Task: Report how many lines in the records carry the string "pixels", and give no further text.

Source material:
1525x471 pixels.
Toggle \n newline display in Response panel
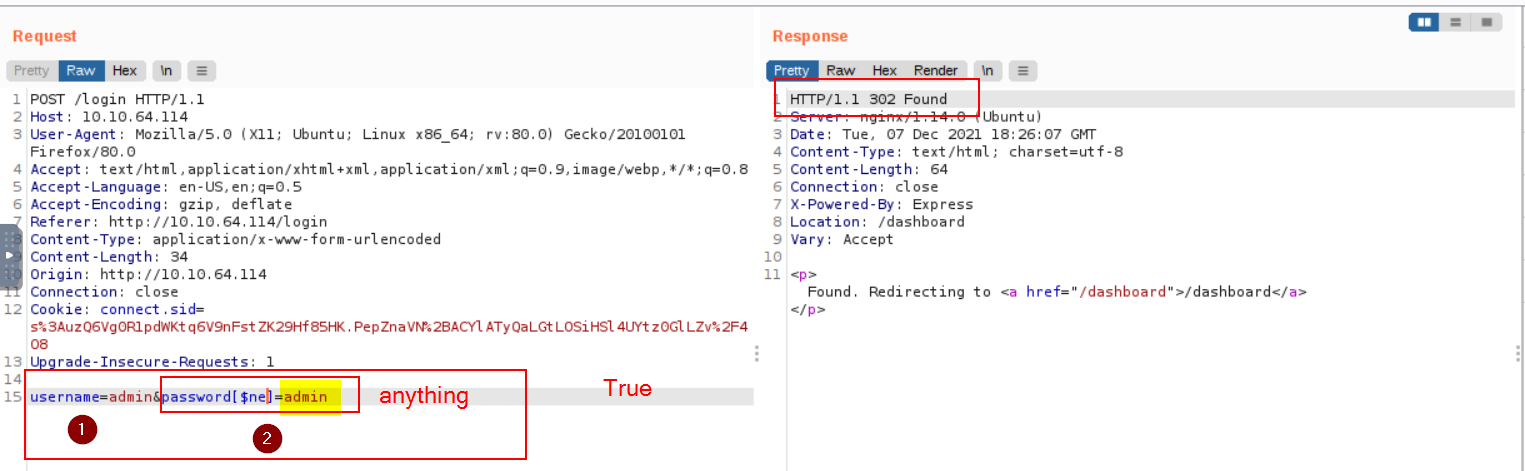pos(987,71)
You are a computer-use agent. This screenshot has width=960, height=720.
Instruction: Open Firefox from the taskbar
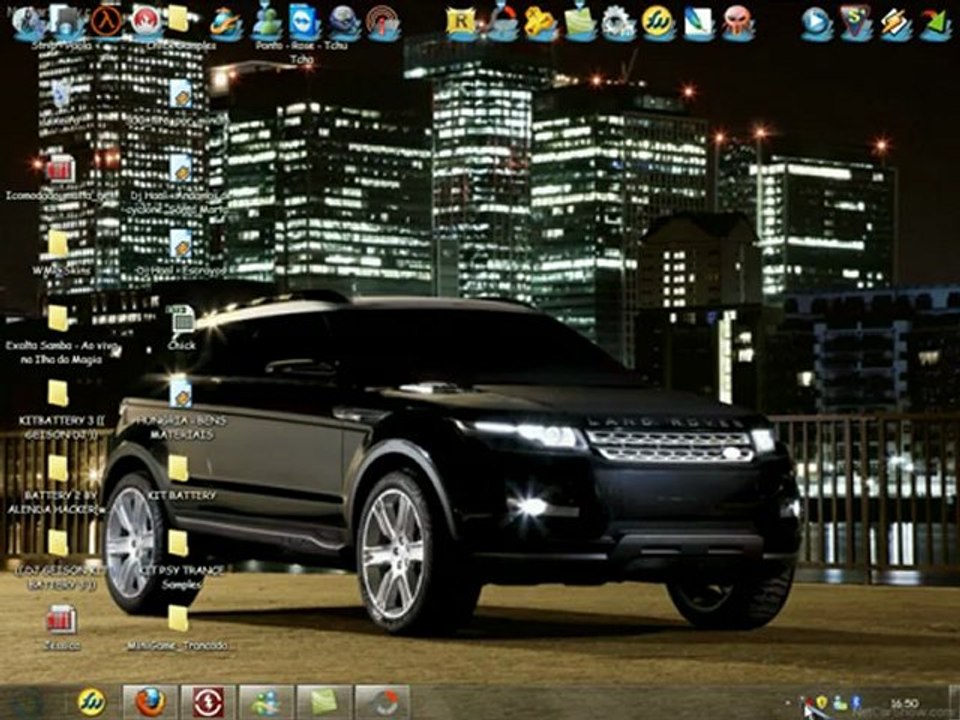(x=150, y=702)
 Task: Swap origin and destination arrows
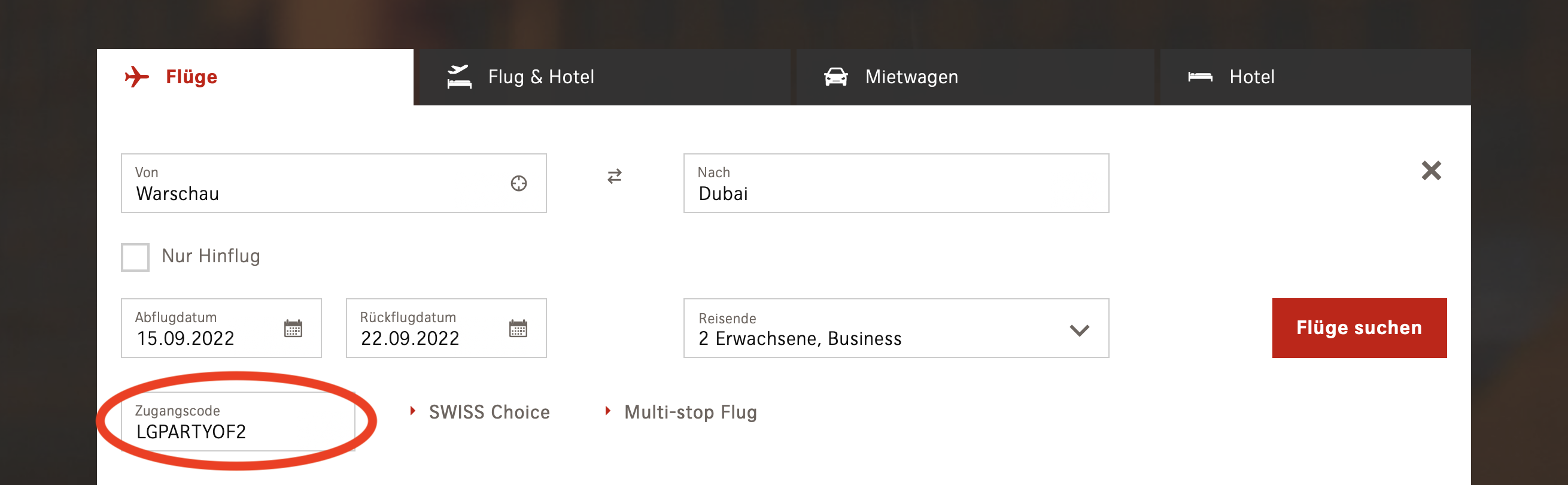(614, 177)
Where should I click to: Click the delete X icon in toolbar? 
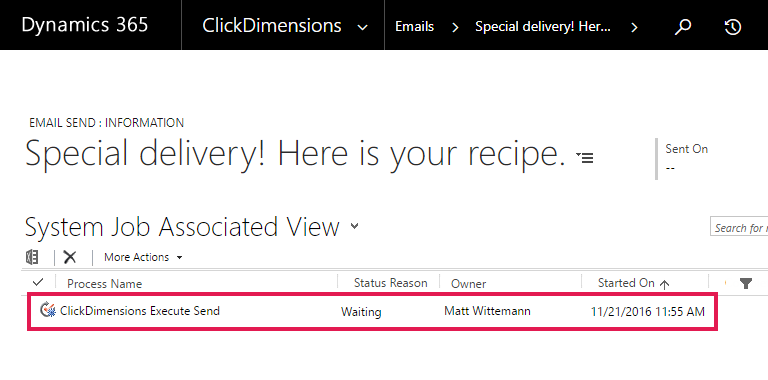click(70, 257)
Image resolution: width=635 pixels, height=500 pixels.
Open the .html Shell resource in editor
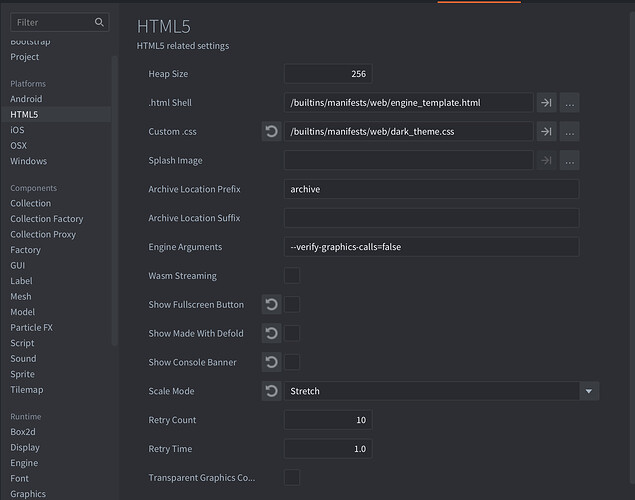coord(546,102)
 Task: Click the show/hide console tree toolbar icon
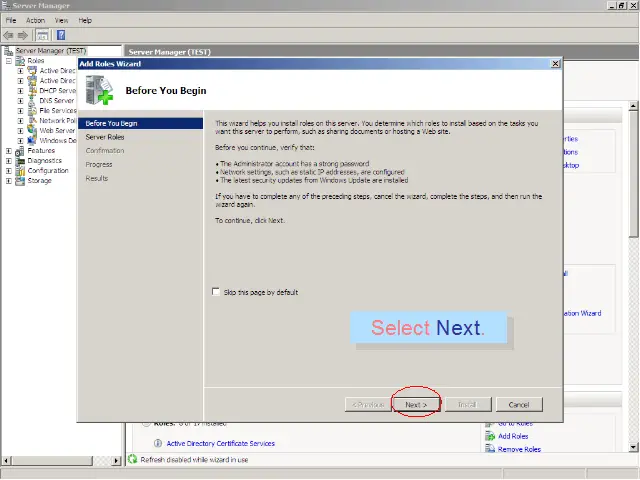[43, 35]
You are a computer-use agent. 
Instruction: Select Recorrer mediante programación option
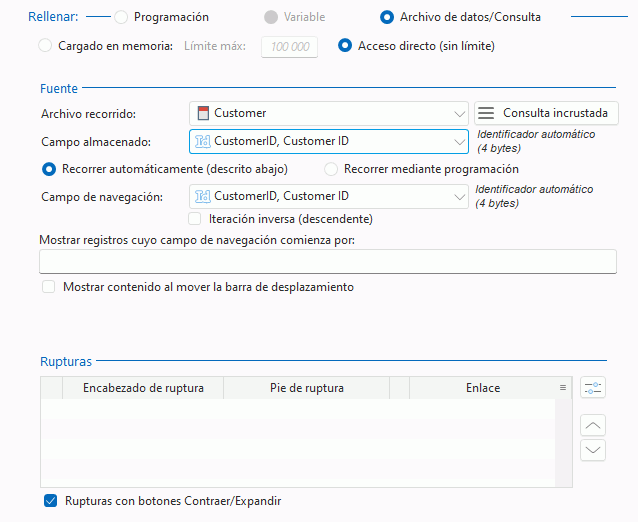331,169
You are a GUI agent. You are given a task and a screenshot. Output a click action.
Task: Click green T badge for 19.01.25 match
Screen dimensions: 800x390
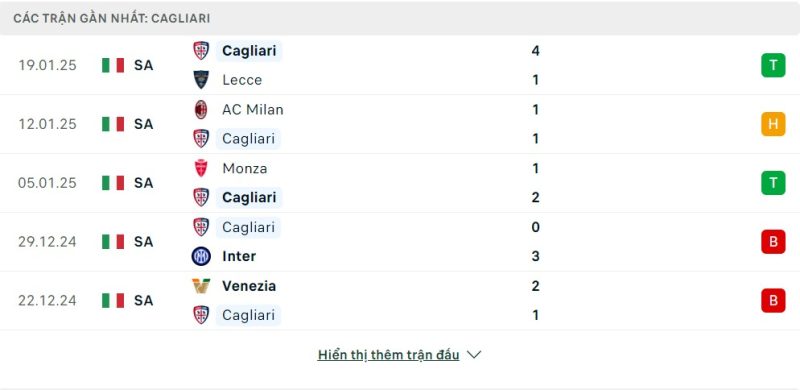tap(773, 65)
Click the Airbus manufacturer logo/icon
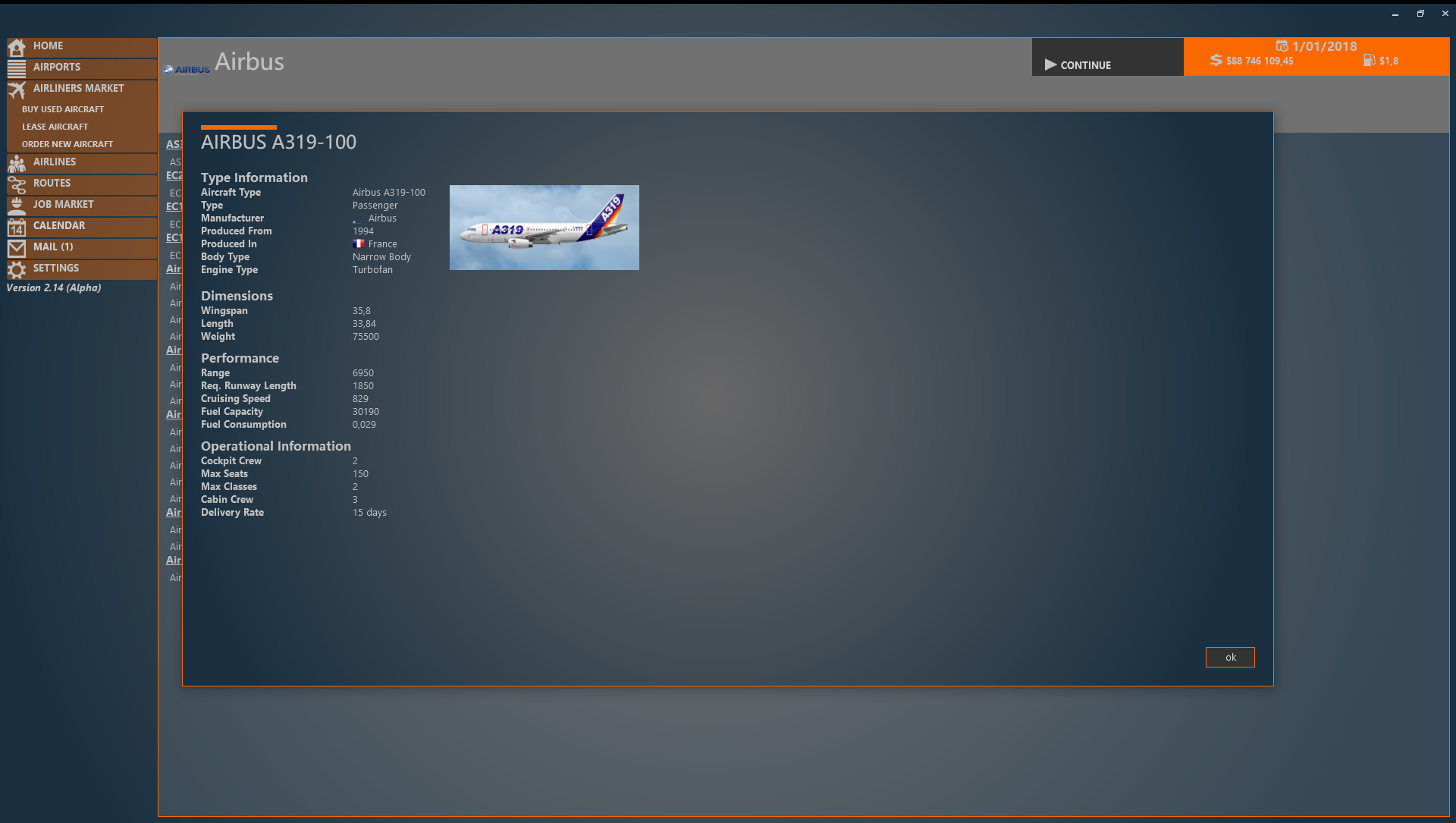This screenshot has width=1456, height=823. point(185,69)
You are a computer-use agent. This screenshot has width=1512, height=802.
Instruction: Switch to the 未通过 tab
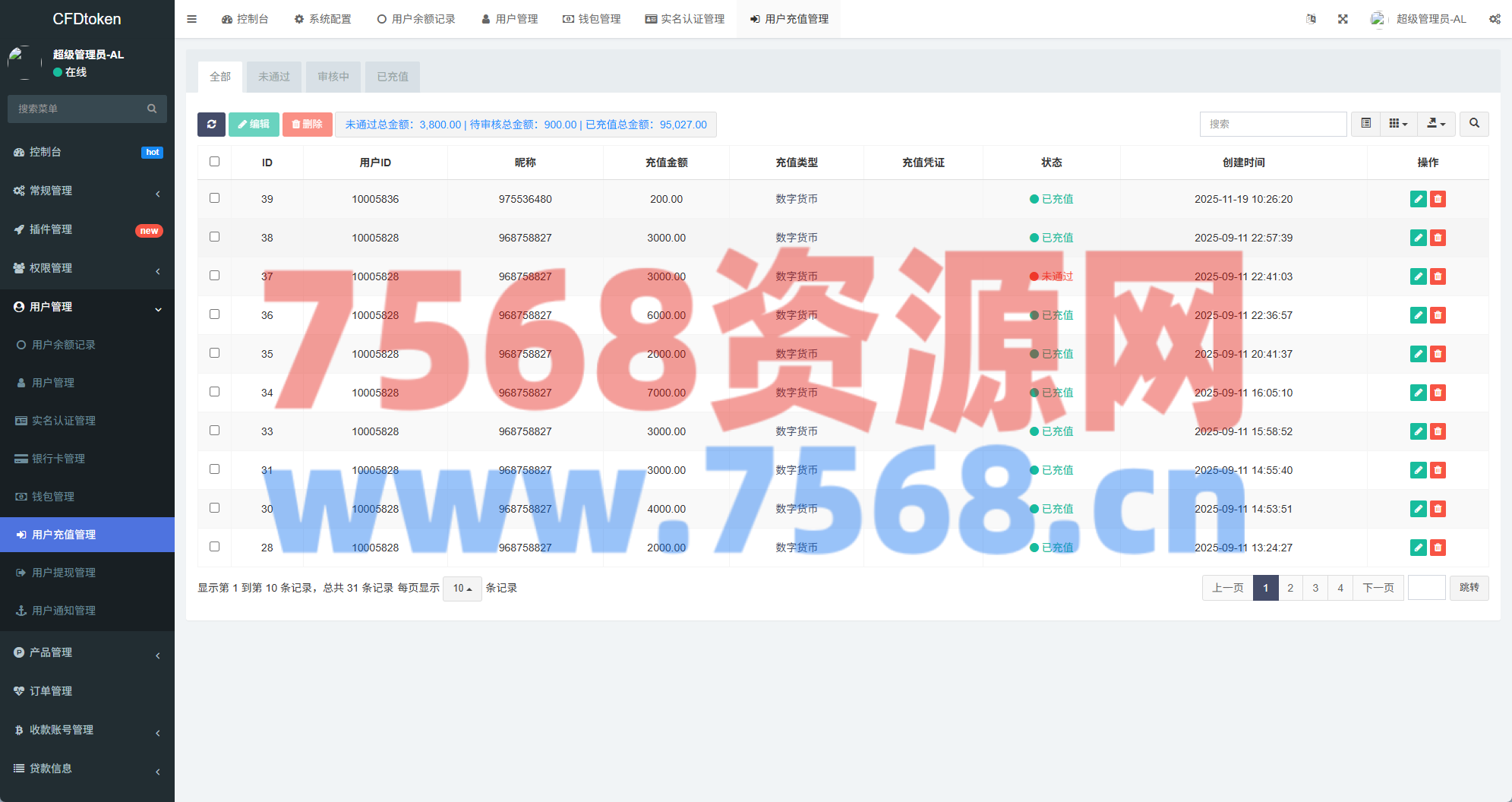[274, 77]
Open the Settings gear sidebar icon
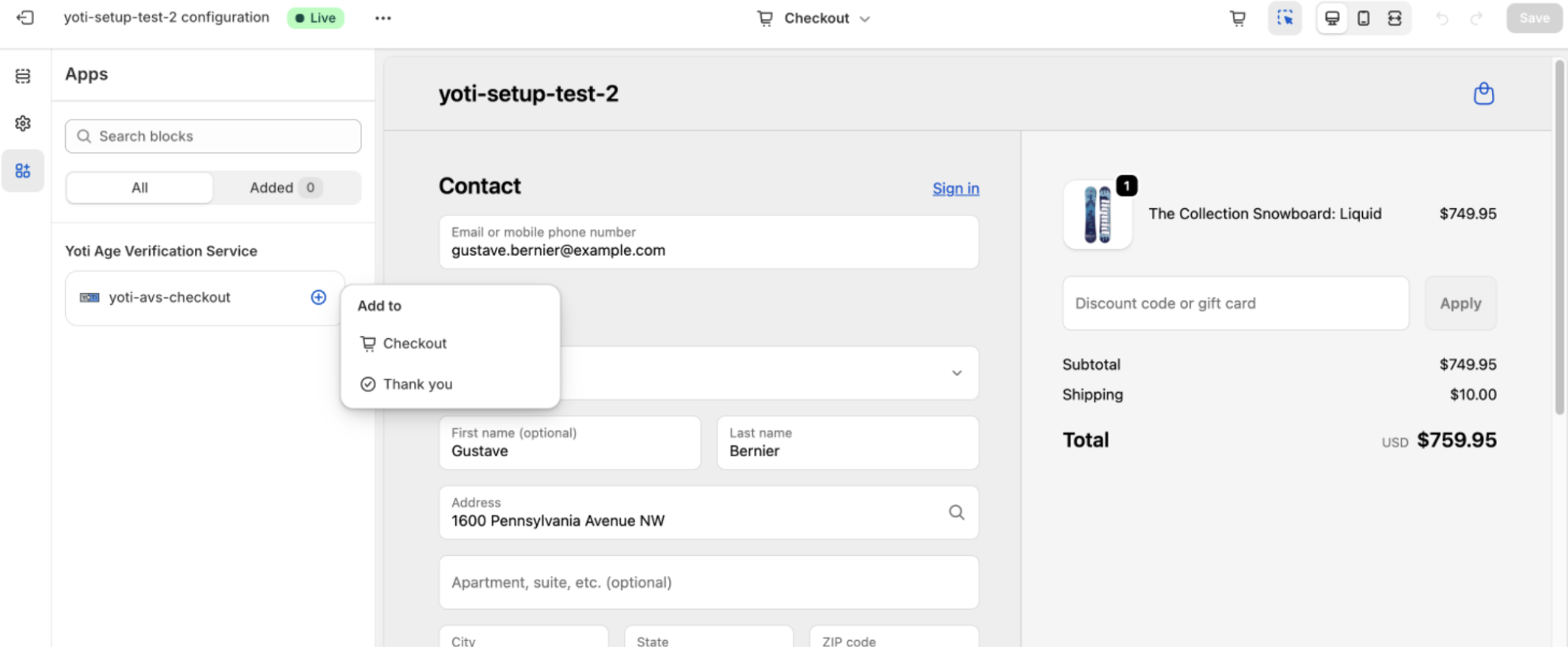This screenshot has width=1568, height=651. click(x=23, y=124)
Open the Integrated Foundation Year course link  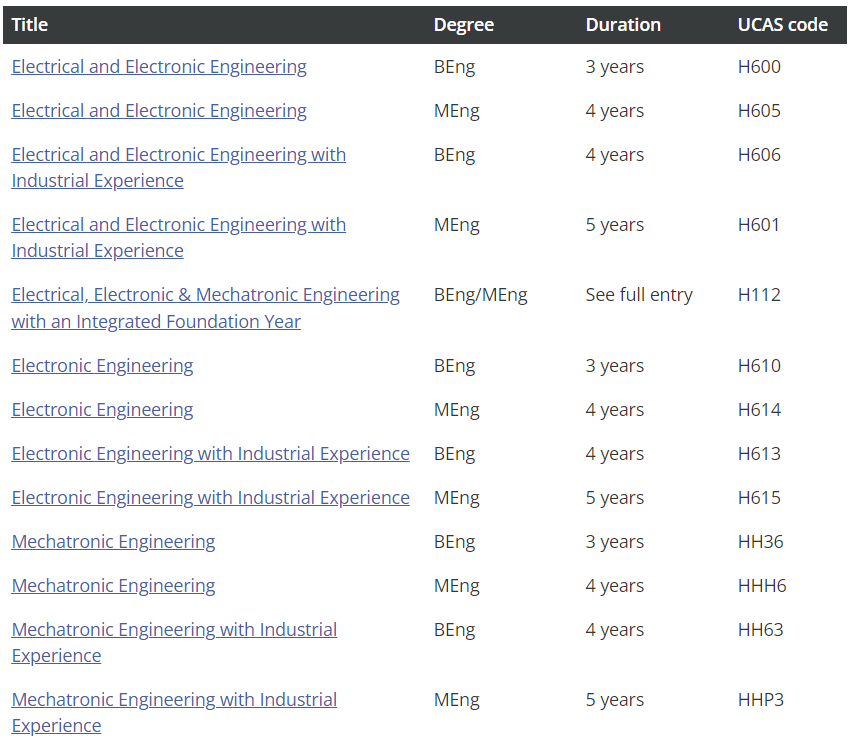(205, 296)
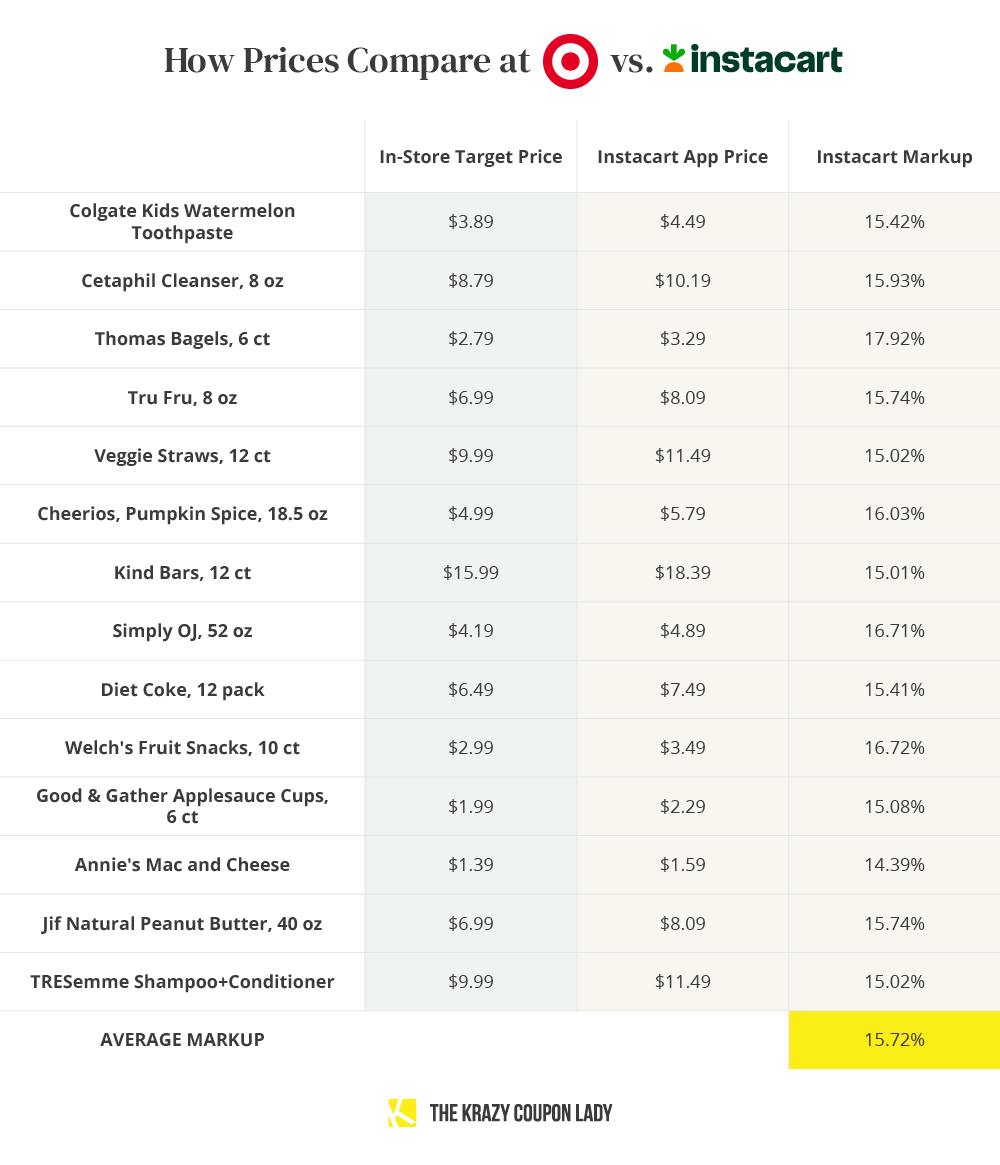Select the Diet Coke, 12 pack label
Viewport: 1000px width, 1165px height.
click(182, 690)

Solved problem: 2